Date de sortie : 11 octobre 2006
Titre original : An inconvenient truth
Genre : prise de conscience
Durée : 1h38
Musique : Michael Brook
Directeur de la photographie : Bob Richman et Davis Guggenheim
Avec Al Gore (le narrateur)
Mon avis : Sommes nous prêts à changer nos habitudes ?
Accessoirement époux d’Elisabeth Shue, le réalisateur Davis Guggenheim a longtemps œuvré dans la série télévisuelle (The shield ou Deadwood par exemple) avant de s’essayer au cinéma avec Une vérité qui dérange. Il s’est greffé en l’occurrence au projet d’un groupe de producteurs qui voulaient faire un documentaire à partir des conférences données par Al Gore sur l’environnement.
Sensibilisé par la cause du réchauffement climatique depuis la fin des années 1960, l’ex vice-président des États-Unis organise en effet depuis six ans des conférences un peu partout dans le monde sur le sujet.
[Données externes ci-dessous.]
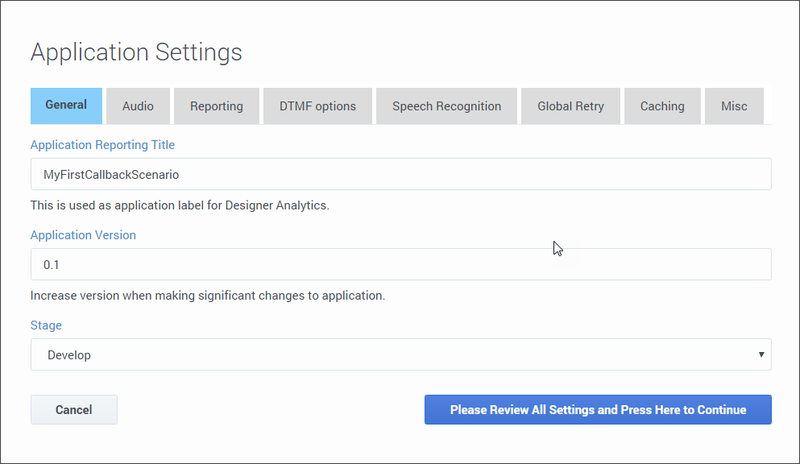Open the Audio tab
The width and height of the screenshot is (800, 464).
pyautogui.click(x=138, y=106)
Il essaye de présenter des données très sérieuses sur ce sujet à priori austère avec des images choc et des animations qui les rendent un peu plus ludiques. Tout ça dans le but de faire prendre conscience de la situation et de changer les mentalités.
On ne le dira jamais assez : Une vérité qui dérange est un documentaire utile. Les données que nous assène Al Gore sont consternantes, et on a beau dire qu’on sait ça depuis longtemps, le fait d’avoir les faits devant nos yeux ne peut pas laisser insensible. Le fait qu’il apporte à son discours des images fortes comme celles du Kililmandjaro il y a 30 ans et aujourd’hui rend la situation concrète et alerte d’autant plus. Le film de Davis Guggenheim n’échappe certes pas au danger de la pédagogie à tout va, et cette masse d’informations n’est pas forcément très facile à digérer. Enfin bon, quand on va le voir on sait déjà un peu à quoi s’attendre ; pas de grande surprise, donc. Que le documentaire soit plus télégénique que « cinégénique » c’est possible mais qu’importe, l’important c’est que le plus de monde possible puisse le voir.
Après, on peut légitimement dire qu’Une vérité qui dérange a un défaut majeur : il est très américain. Je m’explique : Al Gore, pour faire passer son message, se prend parfois un peu trop pour un show man. Bon, ça peut encore passer, mais quand il commence à digresser sur sa jeunesse, sa sœur morte d’un cancer ou son élection perdue contre George W. Bush, il noie son récit sous un pathos peu adéquat dont le film se serait largement passé. Enfin bon, on ne va pas faire la fine bouche : il est nécessaire de visionner Une vérité qui dérange et de faire en sorte individuellement que la situation s’arrange collectivement (oui je sais c’est con mais c’est vrai…).
NB : Il me semblerait inconvenant d’attribuer une note au film.